Records for the exercise:

○ ○ ○ ○ ○ ○ ○

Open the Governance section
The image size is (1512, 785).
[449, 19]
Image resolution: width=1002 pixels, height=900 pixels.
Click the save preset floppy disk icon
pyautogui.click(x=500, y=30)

○ ○ ○ ○ ○ ○ ○

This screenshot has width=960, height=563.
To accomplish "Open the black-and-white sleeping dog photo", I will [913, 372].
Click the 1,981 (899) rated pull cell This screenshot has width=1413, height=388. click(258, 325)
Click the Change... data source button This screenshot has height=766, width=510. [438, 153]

○ ○ ○ ○ ○ ○ ○

Task item: Copy out the lines above exactly, beginning at the one that contains "Click the 1,981" and ending at the one that contains "Click the Change...".

Answer for this exercise:
Click the 1,981 (899) rated pull cell This screenshot has width=1413, height=388. click(258, 325)
Click the Change... data source button This screenshot has height=766, width=510. [438, 153]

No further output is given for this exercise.